Formations au numérique, n’oublions pas l’open source

La fracture numérique est très présente dans notre pays et l’illectronisme est un vrai souci. Contrairement aux idées reçues, les jeunes aussi, ces « digital natives », ont besoin d’être formé aux usages du numérique. Ils manquent aussi de compétences dans ce domaine. Le numérique est partout, de plus en plus, mais un grand nombre de nos concitoyens, plusieurs millions, ne sont pas à l’aise avec un ordinateur (pour ceux qui en possèdent un, ou une connexion internet). Il y a donc un gros travail à faire d’accompagnement, d’aide, de pédagogie et d’éducation.

Dans nos entreprises, mais surtout les TPE et PME c’est vrai, il y a un vrai besoin d’accompagnement également. Même si la crise les a forcés à se lancer dans leur transformation numérique, il y a des choses à faire et elles ont besoin d’être accompagnées.

Le constat est donc là, bien posé. Il faut éduquer, former, accompagner, c’est vital pour notre société. Il faut donc aussi des professionnels de la formation, et des offres de formation adaptées à ces différents publics.
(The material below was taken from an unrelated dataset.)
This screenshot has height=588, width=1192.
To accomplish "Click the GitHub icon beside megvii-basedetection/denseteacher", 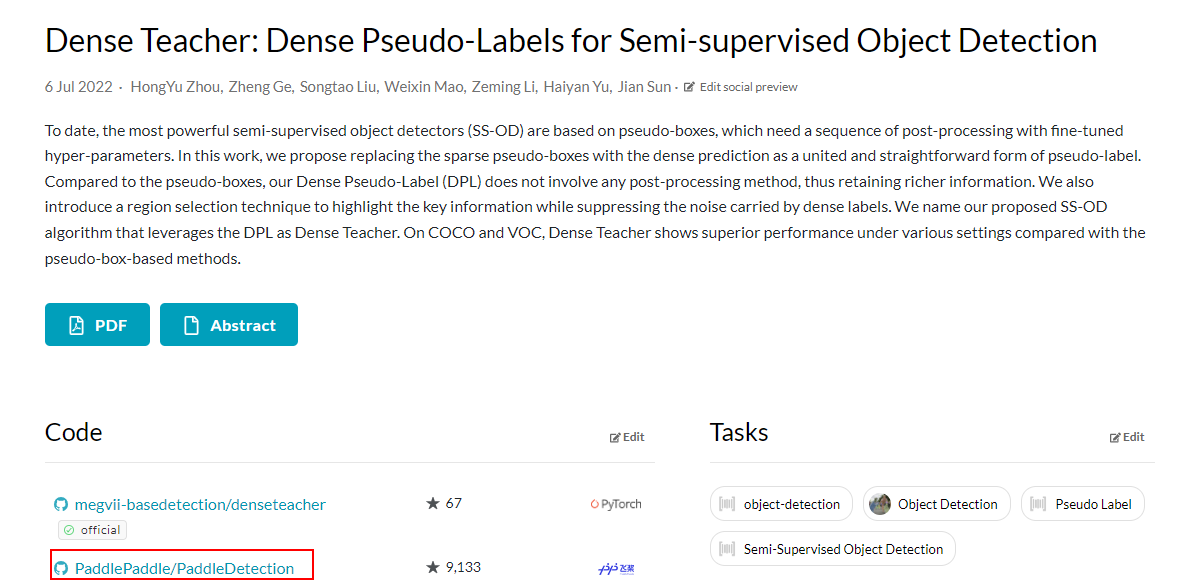I will click(x=61, y=504).
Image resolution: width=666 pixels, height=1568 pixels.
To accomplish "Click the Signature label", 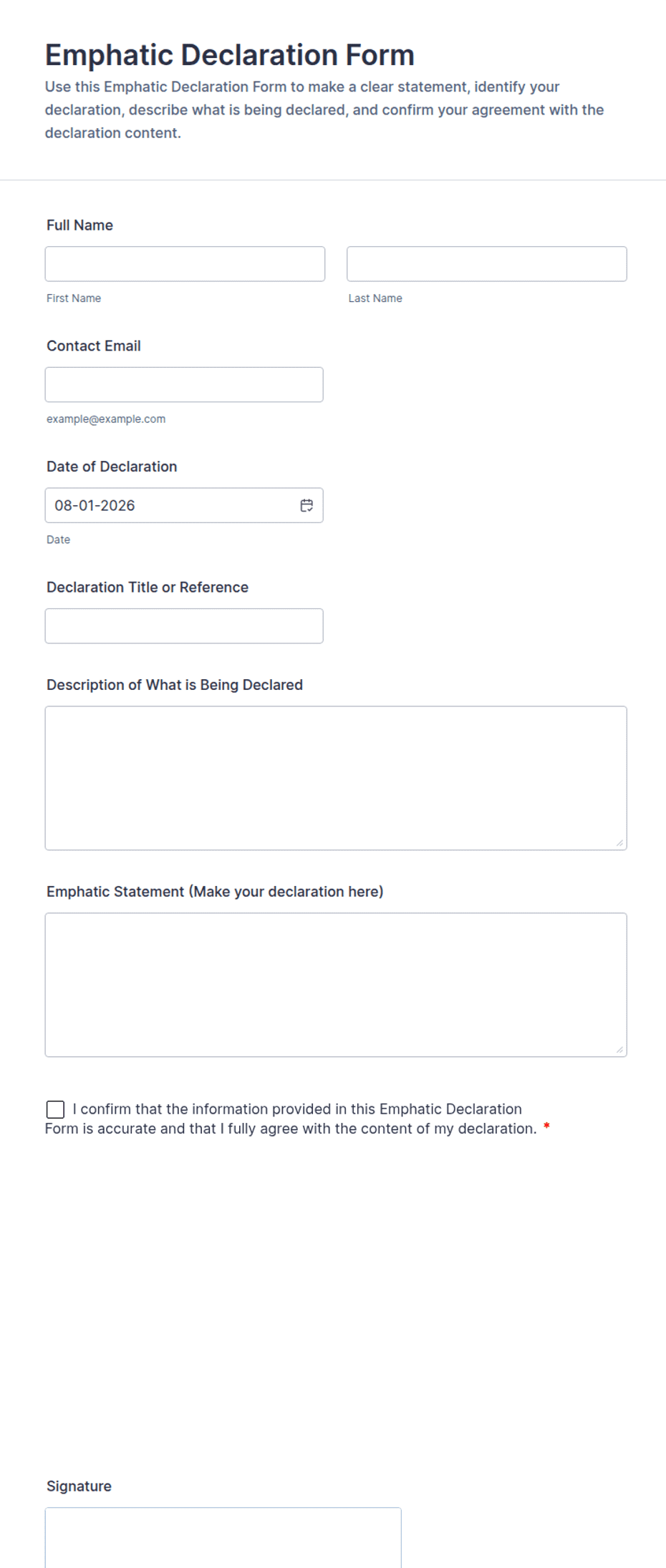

On a vu ces dernières années un grand nombre d’écoles informatique se monter, pour faire de l’inclusion numérique notamment. C’est une bonne chose évidemment.
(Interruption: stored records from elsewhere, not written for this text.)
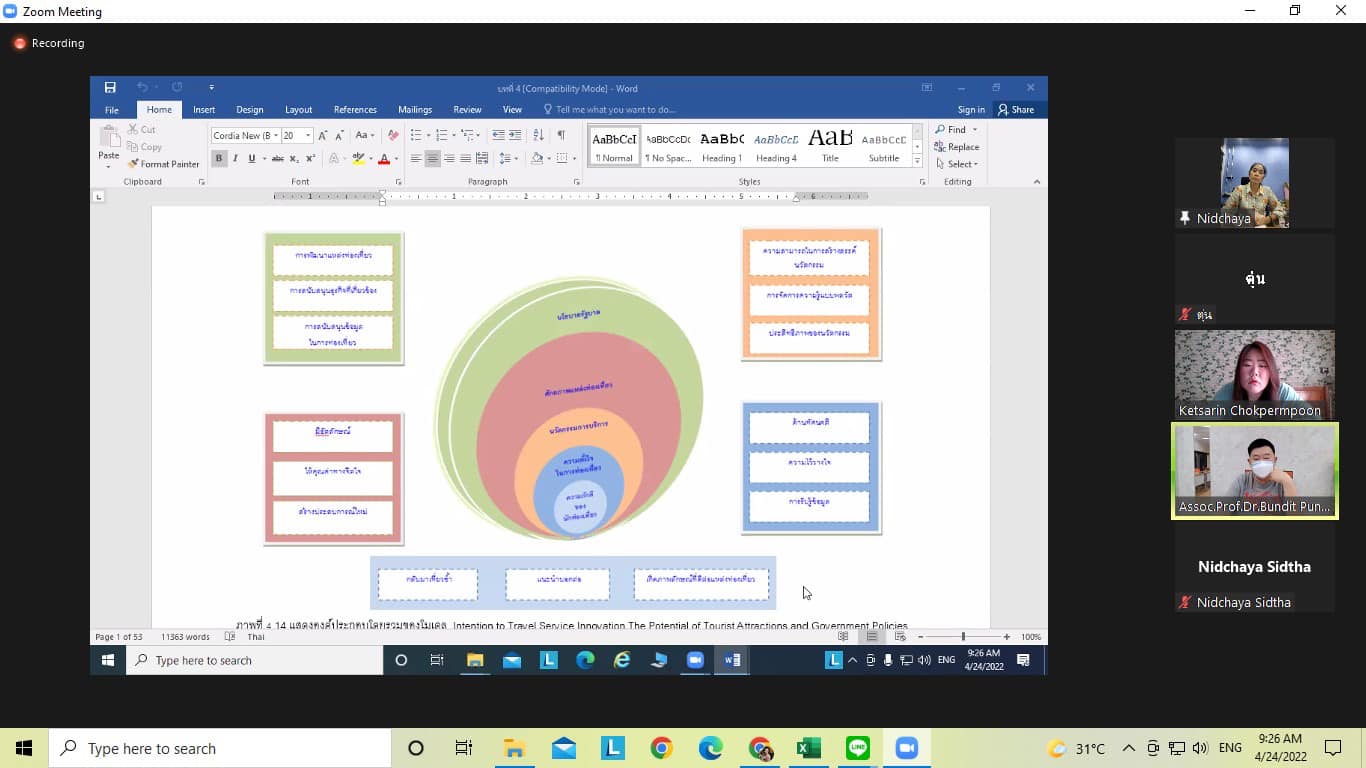
Task: Open the References ribbon tab
Action: (355, 110)
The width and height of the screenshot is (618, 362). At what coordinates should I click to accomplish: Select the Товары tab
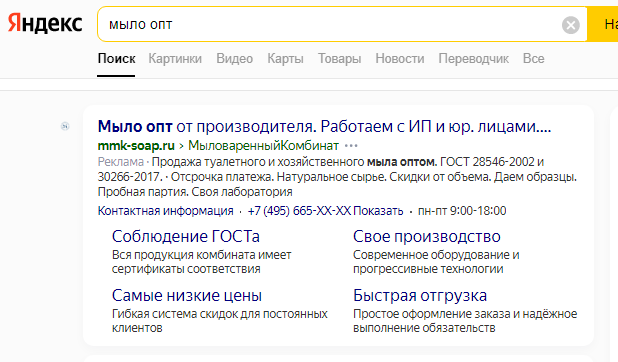pyautogui.click(x=339, y=59)
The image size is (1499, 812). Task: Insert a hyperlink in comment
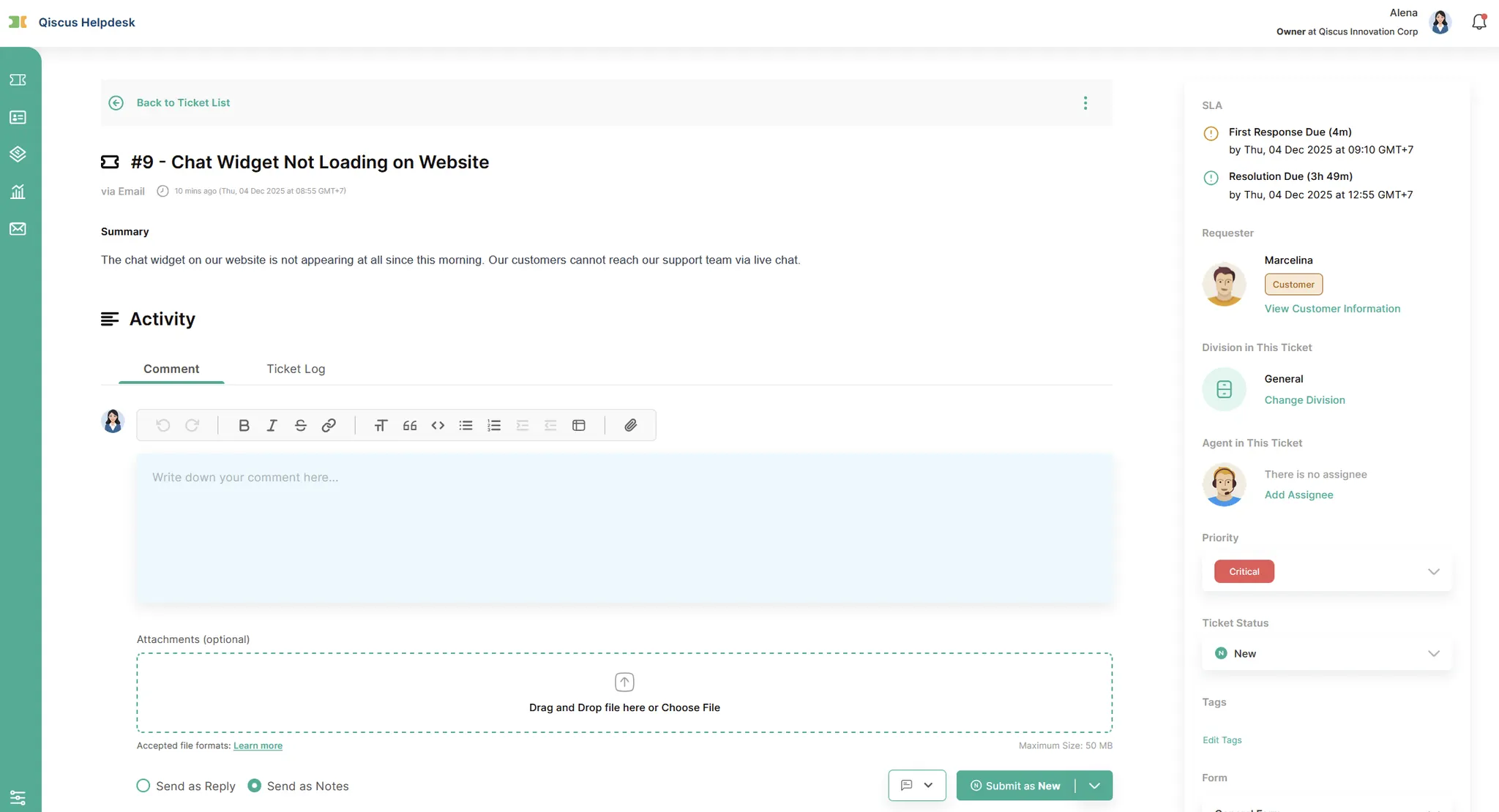pos(329,425)
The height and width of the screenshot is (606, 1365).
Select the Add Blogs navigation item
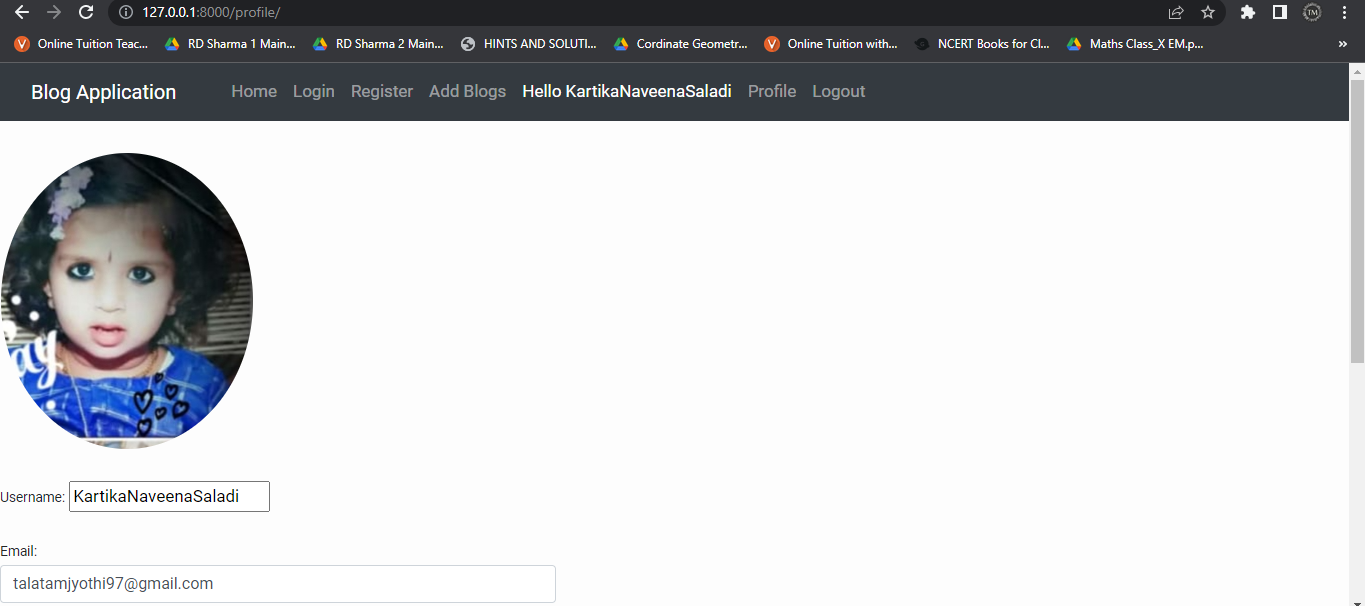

Mais une question se pose, tout de même : les outils utilisés pour former. Et là, bien trop souvent, on trouve très majoritairement les outils des GAFAM, qui continuent d’asseoir leur domination sur nos sociétés, dans tous les domaines, et avec parfois l’aide de l’état. Pourtant, il existe d’autres outils que les leurs, d’autres solutions plus éthiques, plus respectueuses de nos données et avec des acteurs locaux qui, eux, participent à notre économie et nos emplois. Et ces outils sont tout aussi performants. Alors, doit-on continuer parce que « on a toujours fait comme ça » où peut-on, enfin, essayer de s’émanciper de leur main-mise ?

C’est là que l’open source entre en jeu. Un secteur qui est en forte croissance depuis plusieurs années. La France est le leader européen dans ce domaine, et génère plusieurs milliards de chiffre d’affaire et de nombreux emplois. C’est même un atout pour la relance comme le relate cet article d’un journal économique. De nombreux emplois sont à pourvoir dans le domaine de l’open source et de Linux, et les recruteurs peinent à trouver les bons profils faute de candidats. On voit bien avec ces différentes études que l’open source est un atout réel pour notre pays (et pas une petite lubie de quelques geeks) et que ce domaine pourrait aider notre pays dans sa relance en favorisant son économie. Malheureusement, ce secteur ne peut rivaliser avec le lobby des GAFAM et leurs milliards. Les formations en open source peinent à se développer. La plus part des organismes de formation, nos administrations, tout comme les projets « inclusion » numérique sont plus ou moins main dans la main avec les GAFAM. C’est, à mon avis, un non sens économique et une faute importante. Une commission logiciel libre va être mise en place en France, c’est un signe encourageant qui va dans le bon sens. Espérons que cela soit suivi d’actes et d’actions concrètes ensuite.

Ce n’est pas parce que les GAFAM sont partout depuis des années que nous devons continuer comme cela. Une autre voie est possible, plus vertueuse, plus éthique et meilleure pour notre économie. C’est ce qu’essaye d’encourager, d’initier Numericatous. La France a un vrai potentiel qu’il faut absolument encourager, développer, mobiliser. Il en va de l’avenir de notre économie numérique (et de la protection de nos données ainsi que de notre souveraineté numérique, dont on parle beaucoup).

Les temps changent, il est temps de se mobiliser.